What Happened at the Hearing on USDA School Nutrition Rollbacks?

Brandon Lipps

Last week, the House held an oversight hearing on the topic of the USDA’s school nutrition rollbacks. Brandon Lipps, administrator of the USDA Food and Nutrition Service (FNS), testified on recent and proposed changes to several federal nutrition programs.

USDA’s Action to Rollback School Nutrition Standards

One issue addressed was the agency’s move to weaken science-based nutrition standards in school breakfasts and lunches. Beginning this upcoming school year, schools will be allowed to serve meals with more salt, fewer whole grains, and flavored nonfat or low-fat milk with unlimited sugar. This shift has been controversial — the USDA received over 86,000 public comments when they proposed the changes, with 96% opposed, and it has been challenged in court.

During the hearing, several lawmakers voiced concern over the rollback. Rep. Susie Lee pointed out that these changes do not align with the Dietary Guidelines for Americans. Rep. Kim Schrier, a pediatrician, noted potential consequences for children’s long-term health: “We are establishing what their palates are. If we give them a ‘salt tooth’ or a sweet tooth then that lasts forever, affecting ultimate outcomes.”

There is no evidence that shows the stronger standards caused more meals to be thrown away.

When pressed about the USDA’s rationale, Lipps repeatedly cited a high level of food waste, a decline in participation, and the increased burden on schools to meet the stronger standards.

“Nutrition professionals tell us these flexibilities will help them provide food that will not be wasted,” said Lipps. However, the School Nutrition and Meal Cost Study, published by the USDA in April, highlights several findings that shed light on schools’ progress since the strong standards were implemented in 2012:

  • Nutritional quality of school meals has increased by 41% since the strong standards went into effect
  • Schools serving the healthiest meals had 10% higher participation than those serving least healthy meals
  • There is no evidence that shows the stronger standards caused more meals to be thrown away; instead, the level of plate waste was “generally comparable” to the level prior to 2012 and in some cases “reduced or unchanged”
  • There was no significant association between reported cost per meal and the nutritional quality — that is, healthier meals did not mean a higher cost burden to schools

Related read from the Washington Post: “Why is the USDA downplaying good news about this Obama-era school nutrition program?”
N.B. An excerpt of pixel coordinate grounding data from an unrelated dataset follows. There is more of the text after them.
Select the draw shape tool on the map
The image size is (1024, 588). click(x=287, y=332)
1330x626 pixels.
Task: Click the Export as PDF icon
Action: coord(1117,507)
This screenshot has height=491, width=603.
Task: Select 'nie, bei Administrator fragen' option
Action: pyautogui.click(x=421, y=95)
Community Eligibility Provision

Another issue discussed was the president’s proposal to reduce the number of schools eligible for the Community Eligibility Provision (CEP). CEP is a popular tool for schools in high-poverty areas that allows them to serve free meals to all students. Growing numbers of schools nationwide are participating in CEP, with nearly 13.6 million children offered access to free meals.

When asked about the rationale behind the proposal, Lipps said “the president’s budget put forward a proposal that offers an opportunity for the savings from that plan to be invested in other areas.” Rep. Bobby Scott asked, “Are those savings generated by fewer children having access to free school meals?”

Lipps replied, “It is generated by children who do not qualify for free and reduced-price meals not getting free meals at school.”  

“I can tell you what school personnel don’t like, having been a teacher for 15 years: hungry children.”

CEP has proven successful in increasing school meal participation because it takes away the stigma for children having to prove they qualify for free or reduced-price meals. It helps schools, too, because schools no longer need to collect and process meal applications. It also eliminates “lunch shaming” of children without money for a meal or with unpaid school meal debt.

A comment by Rep. Jahana Hayes sums up what’s at stake: “I can tell you what school personnel don’t like, having been a teacher for 15 years: hungry children. Hungry children don’t learn. This isn’t this idea of the regulation, the paperwork, or what kids choose or like to eat. They like to eat. They like to be fed.”